Dr. Leapman on Factors Influencing the Decision to Undergo Genomic Testing in Prostate Cancer

Michael S. Leapman, MD, MHS, associate professor of urology, clinical program leader, Prostate & Urologic Cancers Program, Yale Cancer Center, discusses key factors that influence patient experiences with biopsy-based genomic testing during active surveillance for prostate cancer, and how to best address them in clinical practice.

Tissue-based genomic testing is commonly utilized in patients with prostate cancer who are considering active surveillance, and its improvement in disease stratification for this population has been well established. However, the role of patient experiences with biopsy-based testing and its influence on decision-making for active surveillance is underexplored.

To address this, a qualitative descriptive study was performed in patients with low- or favorable to intermediate-risk prostate cancer managed with active surveillance. The patient population included those who received genomic testing as part of routine clinical care, and traditionally underrepresented groups such as Black and Latino men were purposefully over-sampled.

Results showed that a patient's decision to undergo genomic testing was primarily driven by a physician's recommendation, Leapman begins. In some cases, this decision is entirely influenced by the physician, and the option is only explained after testing occurred, he says.
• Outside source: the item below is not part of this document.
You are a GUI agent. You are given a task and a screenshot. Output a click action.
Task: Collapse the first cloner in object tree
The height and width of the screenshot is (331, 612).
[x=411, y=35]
In other scenarios, genomic testing is introduced prior to its administration and the choice to administer it is a joint decision between patients and physicians, he details. Some patients are not sufficiently informed about this test at any point in the decision-making process, Leapman notes.
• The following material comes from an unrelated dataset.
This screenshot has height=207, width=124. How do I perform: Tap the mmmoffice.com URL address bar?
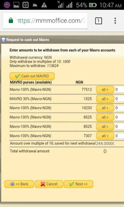pos(45,21)
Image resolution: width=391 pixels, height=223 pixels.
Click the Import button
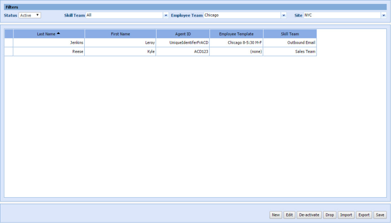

Although patients generally understood the purpose of genomic testing in identifying risk status, many did not understand the difference between genomic testing and genetic testing, Leapman continues. Genomic tests measure mRNA expression, but many patients believe that the test measures heritable characteristics or genetic predispositions, he explains. In cases where the physician provided an explanation, some felt that this communication was still inaccessible and insufficient.

However, such confusion could be easily remedied by providing patients with a more structured overview and the opportunity to ask questions, Leapman emphasizes. Overall, patients desire to be involved and well-informed regarding testing and the decision-making process during active surveillance, Leapman says. Accordingly, clinicians should aim to consciously address this informational deficit in clinical practice, he concludes.